I’m now looking to build on lessons from that experiment (including how difficult it can be to rely on non-profits to value and sustain complex ICT systems!), as well as those from my 20+ yrs of “Land Grant Informatics” work and research at Cornell’s Mann Library.

I’m interested in how our library might be a part of OpenTEAM and the “Ag Data Commons” envisioned by the USDA National Ag Library, shown below (from a presentation at Mann by NAL Director Paul Wester).

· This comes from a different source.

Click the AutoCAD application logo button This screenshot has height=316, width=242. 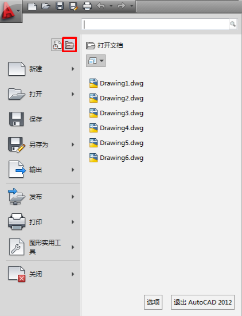(11, 11)
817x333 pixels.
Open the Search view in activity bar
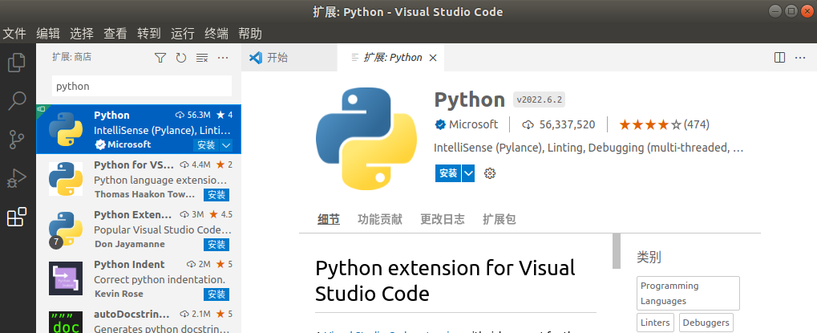[x=17, y=100]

NAL uses the Drupal-based DKAN software for their own data hub. I’d like to develop a Cornell/NY DKAN node within this network, and OpenTEAM. One particular area of keen interest is agroecology and agroforestry (including silvopasturing). That includes support for “Farmer Research Networks” as a strategy for matching diverse options and contexts, as envisioned by Cornell faculty member Rebecca Nelson. I’d love to connect and work with OpenTEAM folks on this, even if just experimentally at first.

Cheers!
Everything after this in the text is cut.